Dica de Filme

A Espinha do Diabo
2001
Direção: Guilhermo del Toro


Nem sempre o que é literal, funciona. No cinema, por exemplo, às vezes, um filme de guerra perde fora justamente por apresentar um conflito de maneira muito óbvia. Só que, com "A Espinha do Diabo", o cineasta Guilhermo del Toro aproveitou algumas alegorias (como a dos fantasmas) pra falar de forma bem eficiente sobre a Guerra Civil Espanhola, mais ou mesno como ele fez brilhantemente em "O Labirinto do Fauno". Por sinal, ambas as produções possuem suas similaridades, entre elas, serem protagonizadas por crianças.

A criança em questão aqui é Carlos, órfão, que é levado a uma espécie de orfanato no meio do nada, para se juntar a tantos outros órfãos da guerra. Lá, a adaptação não será fácil, principalmente, por conta de alguns meninos que o perseguem, e de um misterioso fantasma que assombra o lugar. O lugar ainda possui outras peculiaridades, como ter em seu pátio uma enorme bomba que foi jogada ali, mas, não explodiu, e hoje serve como uma espécie de "decoração" do orfanato. Ainda temos outros personagens que transitam na história, como a professora e diretora Carmen, o professor Casares e o funcionário Jacinto, que, vez ou outra, maltrata os meninos.




É com essa gama de personagens que del Toro desenrola a trama, que é cheia de mistérios e conflitos, alguns verossímeis, outros não. E, é aí que reside o grande defeito de "A Espinha do Diabo". Muitas vezes, não entendemos certas atitudes dos protagonistas, que passam a agir diferente após reviravoltas no roteiro. Isso tira um pouco a credibilidade da história (que é muito boa, por sinal), dando a sensação de que algumas ações ali foram colocadas apenas para darem dinamismo à narrativa, deixando a coisa com mais aura de suspense.

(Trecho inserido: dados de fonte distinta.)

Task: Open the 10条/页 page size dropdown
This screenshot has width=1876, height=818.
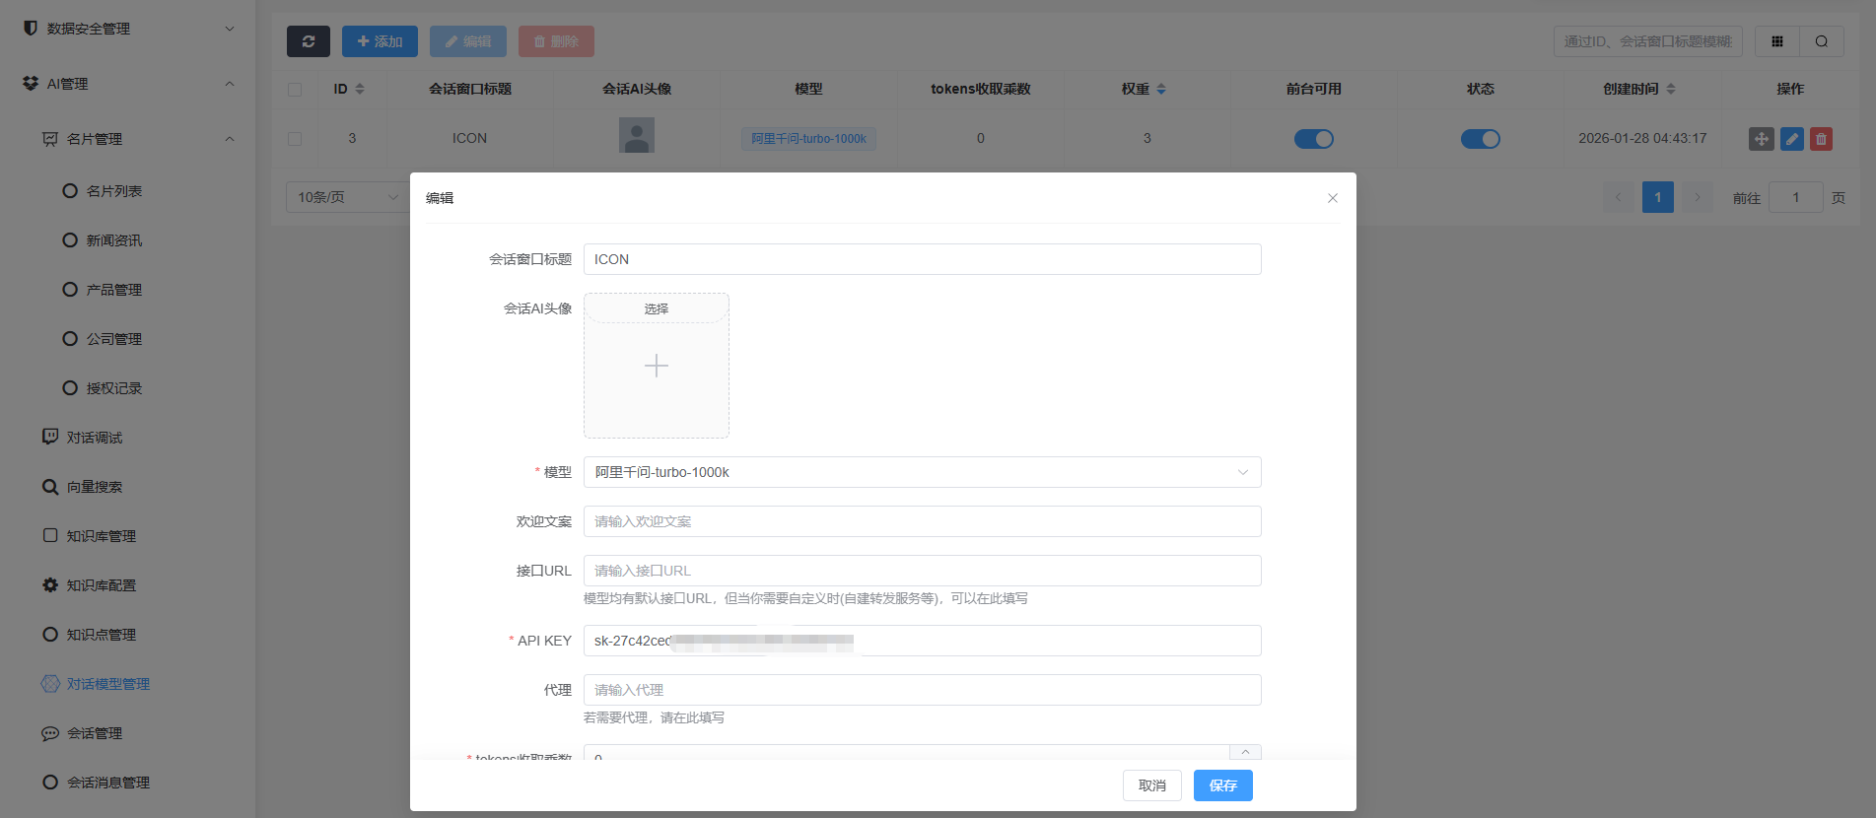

Mesmo assim, o roteiro se presta a boas analogias, como da professora Carmem, que, tendo perdido uma de suas pernas durante a guerra, hoje se sustenta numa perna mecânica, e como ela mesmo diz: "ela dói muito, mas, é o que me mantém de pé". A própria guerra é tratada de maneira metafórica em algumas situações, como da bomba no pátio que nunca explode. Um artefato parado à vista de todos, uma ameaça constante, para lembrar os horrores de um conflito absurdo. O próprio nome do filme é uma alegoria, pois, a espinha do diabo se refere a uma má deformação de bebês recém-nascidos, crianças que, segundo essa crença, "nunca deveriam ter nascido".




Sem estragar outras surpresas da história, é bom dizer que esse é um típico filme de del Toro. Ou seja, não esperem que fantasmas ou monstros sejam os grandes vilões da história, carapuça essa que serve sempre aos humanos "normais" e vivos. Onde a verdadeira maldade não está no sobrenatural, no aparentemente grotesco, mas, em carne e osso nas pessoas reais que se encontram ao nosso lado. E, mais uma vez, temos uma obra do diretor que mescla muito bem tristeza, melancolia e brutalidade. Como um alerta, são as crianças que mais sofrem, mas também são elas que apontam caminhos, e que se sobressaem mais que os adultos.

A violência aos pequenos internos do orfanato chega a incomodar tanto quanto vemos em "O Labirinto do Fauno". Mas, jamais essa violência se mostra gratuita, sendo motivo claro de reflexão sobre que mundo estamos deixando para as crianças. A narrativa flui bem, e, mais uma vez, del Toro mostra que é um bom contador de histórias, deixando tudo com a tensão necessária para sabermos o que vai acontecer em seguida. As atuações não chegam a se destacar, mas, também não incomodam. E, a parte técnica é bastante competente, em se tratando de uma produção pequena. A cena da explosão, por exemplo, é muito bem-feita, bem como os econômicos (mas, eficazes) efeitos que mostram o "fantasma" da trama.




Sim, este não é o melhor momento do cineasta, que com certeza, mostraria muito mais qualidade em "O Labirinto do Fauno" e no recente "A Colina Escarlate". Mesmo assim, com certa simplicidade, consegue passar uma grata mensagem anti-guerra, além de uma cativante história envolvendo crianças que, no final das contas, vão precisar conseguir sobreviver num mundo hostil e desolado. Piegas, sim. Um pouco, Mas, emocionante também.

Não à toa, o filme inicia e encerra com as seguintes questões, provando que os verdadeiros fantasmas são nós mesmo que criamos: "O que é um fantasma? Um terrível evento obrigado a repetir-se eternamente? Um instante de dor, talvez. Algo morto que, por um instante, parece vivo. Uma emoção congelada no tempo. Como uma fotografia embaçada. Como um inseto preso no âmbar. O que é, realmente, um fantasma?"